I have tried any number of diet attempts — half heartedly, I admit. The only thing that works for me is calorie counting. Plain ol’ weighing, measuring, and keeping a journal. I tried WW on line but it was a hassle as was FitDay. Again – pencil and paper works best for me.
The last attempt at dieting that really brought results, albeit not lasting, was a diet prescribed in a book titled “Is Your Thyroid Making You Fat?” It is a plan of eating no more than 1000 calories a day — whatever you want — shoot 1000 calories worth of Ding Dongs at 6 a.m. if that is what you want — but when you consume your calories, you are done for the day. According to the plan, you do this for 28 days and, at the end of that time if you aren’t dead or too weak to pick up a pencil, you do a number of calculations and it is supposed to determine whether or not your thyroid is working as it should.
At the end of my 28 grueling days my calculations told me that I had lost about 19 pounds (apparently a good amount — really good amount) and that my thryoid was functioning at 150% — probably not such a great thing. Of course, in my usual Melissa fashion, I just dismissed the calculations and concentrated on the fact that if I lost that much weight in 28 days, I could certainly do some major damage to this excessiveness that I carry around every day. I did. I stayed on the diet for 9 months and lost 65-70 pounds. Yay, Melissa!
Nobody told me, however, that I could not sustain myself forever on 1000 calories. After doing extensive reading I learned that it takes about 1600 calories a day just to function! Wow — who knew? Was I doing myself harm? Probably. Did I care? Not a whit. I was getting skinny like I used to be! I was wearing much smaller clothes! I was enjoying shopping!
Then, one fateful day it happened. I was hungry. Not in that “gee, that donut looks really good” kind of way — more like “if I don’t eat something I will probably die” sort of way.

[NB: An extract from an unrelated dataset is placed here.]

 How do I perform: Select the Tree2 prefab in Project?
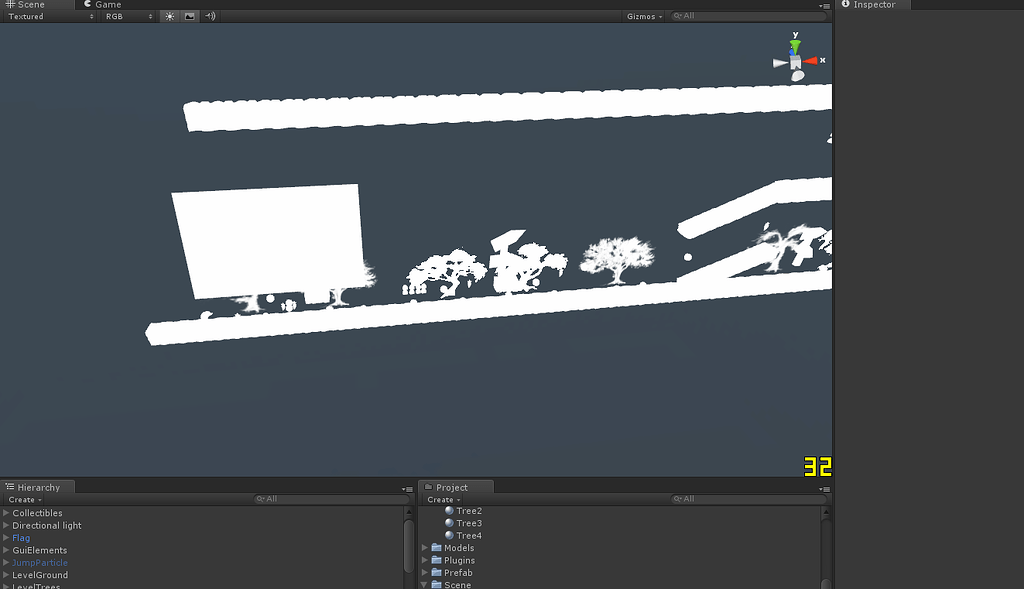(468, 510)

I felt sick. Thin but sick. So, that was the end of the gigantic weight loss. It didn’t stay off, a good part of it is now a part of my daily life again and I know that I cannot go back to the 1000 calorie a day thing. Seriously.

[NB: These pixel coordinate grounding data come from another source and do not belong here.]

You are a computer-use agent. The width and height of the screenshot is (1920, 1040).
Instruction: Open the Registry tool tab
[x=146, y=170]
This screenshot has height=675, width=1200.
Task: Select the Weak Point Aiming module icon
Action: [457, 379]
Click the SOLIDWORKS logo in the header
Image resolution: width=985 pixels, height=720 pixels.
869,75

I have lost weight one other time in my life and I did it by journaling my food intake and exercising. I am not a public person. I don’t have close friends outside of my family, I am somewhat of a loner and I don’t share every thought that drifts through my head. Therefor, chances are pretty good that I would never, EVER, attend a Weight Watchers meeting.
So……I am using this blog as a sounding board. I am going to post, daily, my calorie intake and my exercise output. I will never disclose my weight whether it is high or low — just like my age — keeping it to myself is a rite of passage of females. I will post my weight loss numbers, if there is any. I am not using my regular page to do this because, well, it is mostly for me. My regular page is for my really exciting stuff — LOL! If my readers want to read it, great. If not, just pass it by. I am sure there will be some ranting and raving and self-loathing so if you don’t want to hear that, just move on along to the good stuff. I think, however, that this might be my answer to Weight Watchers — Melissa Watcher. Yep — and a whole lot cheaper too.

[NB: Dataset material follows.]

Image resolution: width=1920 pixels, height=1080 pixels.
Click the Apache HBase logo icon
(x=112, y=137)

Ok, so this evening, before bed, I will be posting. This is just the first thing in the queue of things to improve myself. I was told, the other day, by a friend that we are of a certain age now and it just doesn’t matter anymore. Well, to me it does. I have just been living like it doesn’t and that stops here and now. I am on a schedule of getting things done for myself personally and for my home. There are a lot of ways to quit living aside from actually dying. Am I getting older and wiser? Maybe. But I don’t want to get older and fatter so here goes!